Bluffdale is a city in Salt Lake and Utah counties in the U.S. state of Utah, located about  south of Salt Lake City.  As of the 2020 census, the city population was 17,014.

From 2011 to 2013, the National Security Agency's (NSA) data storage center, the Utah Data Center, was constructed at Camp Williams in Bluffdale.  It is approximately 1 million square feet in size.

History
Bluffdale, named for its geography of bluffs and dales, was first settled in 1848–1849, when the area was originally part of West Jordan. On July 29, 1858, Orrin Porter Rockwell paid five- hundred dollars to Evan M. Green for sixteen acres of land near the Crystal Hot Lakes (adjacent to the present Utah State Prison). This land included Hot Springs Hotel and Brewery with dining facilities, a stable brewery, and a pony express station. As the community expanded, the Bluffdale area became part of South Jordan, then Riverton. In 1883 the Bluffdale School Precinct was formed from parts of Herriman, South Jordan, and Draper. On August 1, 1886, the Bluffdale Ward of The Church of Jesus Christ of Latter-day Saints was organized with Lewis H. Mousley as Bishop. For a short time, the town was called Mousley. Seven irrigation canals originate at the Jordan Narrows in the Bluffdale area and serve the Salt Lake Valley. One of the earliest was Utah, and Salt Lake Canal started in 1862. Some of the early buildings included an adobe church, built in 1887–1888, a tithing house, and a three-room schoolhouse constructed in 1893. The city was incorporated in 1978.

Geography
Bluffdale has an area of 10.22 square miles (26.47km) and an average elevation of 4,436 feet (1,352 m) above sea level. Bluffdale is predominately located in Salt Lake County, though a portion of the city is in Utah County. Bluffdale shares city borders with Herriman to the west, Riverton to the north, Draper to the east, and Lehi to the south.

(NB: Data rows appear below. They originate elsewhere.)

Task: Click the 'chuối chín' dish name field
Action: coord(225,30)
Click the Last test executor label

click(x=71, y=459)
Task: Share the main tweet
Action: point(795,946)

Bluffdale is surrounded by wide open spaces with dramatic views of the Wasatch and Oquirrh Mountain Ranges. The Salt Lake Valley floor is the ancient lakebed of Lake Bonneville, which existed at the end of the last Ice Age. Several Lake Bonneville shorelines can be distinctly seen on the foothills or benches of nearby mountains. The Jordan River flows through the city and is a drainage of Utah Lake that empties into the Great Salt Lake.

Climate
The climate of Bluffdale is semi-arid. Under the Köppen climate classification, Bluffdale has a hot-summer humid continental climate (Dfa) with hot summers and cold, snowy winters.

Parks
The largest park in Bluffdale is Wardle Fields Regional Park, part of the Salt Lake County Parks system. At 40 acres, the park caters to the recreational needs of the region by providing a splash pad, a 25-foot tall watchtower, pickleball and basketball courts, bouldering walls, zip lines, and other amenities.

City Parks
Bluffdale has a system of 13 parks. Some of the most notable are: 
 Bluffdale City Main Park (22.37 acres) is the city's largest park and features two pavilions, 16 picnic tables, a trail, and sports fields.
 Vintage Park (6.37 acres) is one of the city's newest parks and features pavilions and picnic tables, pickleball and tennis courts, and a splash pad. 
 Independence Park (5.73 acres) features a splash pad, pavilion, and a variety of play equipment.
 Parry Farms Park (5.63 acres) 
 Phillip Gates Memorial Park (4.54 acres) 
 Mount Jordan Park (3.69 acres)

Trails
The City hosts a variety of beautiful and well-maintained trails weaving through and around the city. A significant portion of the Jordan River Parkway Trail, a 40-mile trail crossing three counties, goes through Bluffdale. The City's trail system includes cycling, pedestrian, and equestrian routes.

Demographics

Bluffdale is part of the Salt Lake City, Utah Metropolitan Statistical Area.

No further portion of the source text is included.